Aim of the exercise: Send back every line of the data exactly.

Dataset records:
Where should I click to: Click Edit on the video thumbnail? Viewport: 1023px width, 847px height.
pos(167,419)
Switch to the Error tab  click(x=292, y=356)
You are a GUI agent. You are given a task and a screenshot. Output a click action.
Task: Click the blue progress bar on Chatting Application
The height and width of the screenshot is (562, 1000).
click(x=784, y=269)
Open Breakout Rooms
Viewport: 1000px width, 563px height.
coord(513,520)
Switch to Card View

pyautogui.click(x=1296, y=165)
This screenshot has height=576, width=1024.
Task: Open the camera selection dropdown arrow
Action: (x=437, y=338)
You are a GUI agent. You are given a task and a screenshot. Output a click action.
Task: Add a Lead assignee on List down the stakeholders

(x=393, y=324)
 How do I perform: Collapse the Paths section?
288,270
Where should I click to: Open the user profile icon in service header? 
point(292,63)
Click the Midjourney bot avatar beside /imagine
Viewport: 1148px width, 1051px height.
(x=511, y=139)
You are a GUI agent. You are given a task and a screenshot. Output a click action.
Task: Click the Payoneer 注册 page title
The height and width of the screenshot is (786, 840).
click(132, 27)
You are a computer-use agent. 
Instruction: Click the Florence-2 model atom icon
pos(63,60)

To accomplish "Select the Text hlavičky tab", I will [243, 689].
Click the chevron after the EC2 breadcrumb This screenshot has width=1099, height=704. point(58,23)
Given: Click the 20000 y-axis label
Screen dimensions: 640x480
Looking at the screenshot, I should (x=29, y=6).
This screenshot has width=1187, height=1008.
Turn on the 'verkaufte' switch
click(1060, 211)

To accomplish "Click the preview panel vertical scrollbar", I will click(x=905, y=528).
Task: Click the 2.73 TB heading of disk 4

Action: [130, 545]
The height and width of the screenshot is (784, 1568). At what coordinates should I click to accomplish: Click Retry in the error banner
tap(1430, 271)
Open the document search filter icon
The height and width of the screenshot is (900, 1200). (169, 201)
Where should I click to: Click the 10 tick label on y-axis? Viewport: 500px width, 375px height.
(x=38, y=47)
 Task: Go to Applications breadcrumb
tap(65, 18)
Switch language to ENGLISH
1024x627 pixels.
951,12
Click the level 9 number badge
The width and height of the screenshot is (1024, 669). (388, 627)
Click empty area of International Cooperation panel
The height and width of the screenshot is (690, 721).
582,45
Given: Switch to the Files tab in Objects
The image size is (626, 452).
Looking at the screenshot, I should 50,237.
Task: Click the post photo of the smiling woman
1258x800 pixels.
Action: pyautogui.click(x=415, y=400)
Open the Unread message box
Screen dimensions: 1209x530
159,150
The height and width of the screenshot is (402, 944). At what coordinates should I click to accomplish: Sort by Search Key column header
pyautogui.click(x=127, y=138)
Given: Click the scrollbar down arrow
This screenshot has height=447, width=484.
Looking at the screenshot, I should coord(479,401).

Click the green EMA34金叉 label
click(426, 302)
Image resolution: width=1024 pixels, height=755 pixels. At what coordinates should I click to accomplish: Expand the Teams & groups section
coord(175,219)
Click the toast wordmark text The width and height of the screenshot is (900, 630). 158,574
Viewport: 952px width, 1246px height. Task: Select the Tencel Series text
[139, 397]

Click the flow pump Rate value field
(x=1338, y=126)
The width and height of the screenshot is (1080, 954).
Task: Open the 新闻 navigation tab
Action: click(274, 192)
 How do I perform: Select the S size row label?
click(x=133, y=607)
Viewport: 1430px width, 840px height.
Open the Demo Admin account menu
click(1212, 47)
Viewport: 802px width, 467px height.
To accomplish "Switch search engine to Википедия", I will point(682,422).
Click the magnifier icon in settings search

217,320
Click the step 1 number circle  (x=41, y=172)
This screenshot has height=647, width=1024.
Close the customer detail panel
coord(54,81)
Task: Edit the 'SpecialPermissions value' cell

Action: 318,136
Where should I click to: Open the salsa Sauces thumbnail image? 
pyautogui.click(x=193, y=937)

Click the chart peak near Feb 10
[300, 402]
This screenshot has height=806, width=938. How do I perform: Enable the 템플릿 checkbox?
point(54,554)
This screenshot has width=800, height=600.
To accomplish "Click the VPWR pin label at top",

Expected output:
Where should I click to: Click Edit on the video thumbnail? Viewport: 1023px width, 847px height.
pos(167,419)
Switch to the Error tab  click(x=292, y=356)
You are a GUI agent. You are given a task and a screenshot. Output a click action.
Task: Click the blue progress bar on Chatting Application
The height and width of the screenshot is (562, 1000).
click(x=784, y=269)
Open Breakout Rooms
Viewport: 1000px width, 563px height.
coord(513,520)
Switch to Card View

pyautogui.click(x=1296, y=165)
This screenshot has height=576, width=1024.
Task: Open the camera selection dropdown arrow
Action: (x=437, y=338)
You are a GUI agent. You are given a task and a screenshot. Output a click action.
Task: Add a Lead assignee on List down the stakeholders

(x=393, y=324)
 How do I perform: Collapse the Paths section?
288,270
Where should I click to: Open the user profile icon in service header? 
point(292,63)
Click the Midjourney bot avatar beside /imagine
Viewport: 1148px width, 1051px height.
(x=511, y=139)
You are a GUI agent. You are given a task and a screenshot. Output a click action.
Task: Click the Payoneer 注册 page title
The height and width of the screenshot is (786, 840).
click(132, 27)
You are a computer-use agent. 
Instruction: Click the Florence-2 model atom icon
pos(63,60)

To accomplish "Select the Text hlavičky tab", I will [243, 689].
Click the chevron after the EC2 breadcrumb This screenshot has width=1099, height=704. point(58,23)
Given: Click the 20000 y-axis label
Screen dimensions: 640x480
Looking at the screenshot, I should (x=29, y=6).
This screenshot has width=1187, height=1008.
Turn on the 'verkaufte' switch
click(1060, 211)

To accomplish "Click the preview panel vertical scrollbar", I will click(x=905, y=528).
Task: Click the 2.73 TB heading of disk 4

Action: [130, 545]
The height and width of the screenshot is (784, 1568). At what coordinates should I click to accomplish: Click Retry in the error banner
tap(1430, 271)
Open the document search filter icon
The height and width of the screenshot is (900, 1200). (169, 201)
Where should I click to: Click the 10 tick label on y-axis? Viewport: 500px width, 375px height.
(x=38, y=47)
 Task: Go to Applications breadcrumb
tap(65, 18)
Switch language to ENGLISH
1024x627 pixels.
951,12
Click the level 9 number badge
The width and height of the screenshot is (1024, 669). (388, 627)
Click empty area of International Cooperation panel
The height and width of the screenshot is (690, 721).
582,45
Given: Switch to the Files tab in Objects
The image size is (626, 452).
Looking at the screenshot, I should 50,237.
Task: Click the post photo of the smiling woman
1258x800 pixels.
Action: pyautogui.click(x=415, y=400)
Open the Unread message box
Screen dimensions: 1209x530
159,150
The height and width of the screenshot is (402, 944). At what coordinates should I click to accomplish: Sort by Search Key column header
pyautogui.click(x=127, y=138)
Given: Click the scrollbar down arrow
This screenshot has height=447, width=484.
Looking at the screenshot, I should coord(479,401).

Click the green EMA34金叉 label
click(426, 302)
Image resolution: width=1024 pixels, height=755 pixels. At what coordinates should I click to accomplish: Expand the Teams & groups section
coord(175,219)
Click the toast wordmark text The width and height of the screenshot is (900, 630). 158,574
Viewport: 952px width, 1246px height. Task: Select the Tencel Series text
[139, 397]

Click the flow pump Rate value field
(x=1338, y=126)
The width and height of the screenshot is (1080, 954).
Task: Open the 新闻 navigation tab
Action: click(274, 192)
 How do I perform: Select the S size row label?
click(x=133, y=607)
Viewport: 1430px width, 840px height.
Open the Demo Admin account menu
click(1212, 47)
Viewport: 802px width, 467px height.
To accomplish "Switch search engine to Википедия", I will point(682,422).
Click the magnifier icon in settings search

217,320
Click the step 1 number circle  (x=41, y=172)
This screenshot has height=647, width=1024.
Close the customer detail panel
coord(54,81)
Task: Edit the 'SpecialPermissions value' cell

Action: 318,136
Where should I click to: Open the salsa Sauces thumbnail image? 
pyautogui.click(x=193, y=937)

Click the chart peak near Feb 10
[300, 402]
This screenshot has height=806, width=938. How do I perform: Enable the 템플릿 checkbox?
point(54,554)
This screenshot has width=800, height=600.
To accomplish "Click the VPWR pin label at top",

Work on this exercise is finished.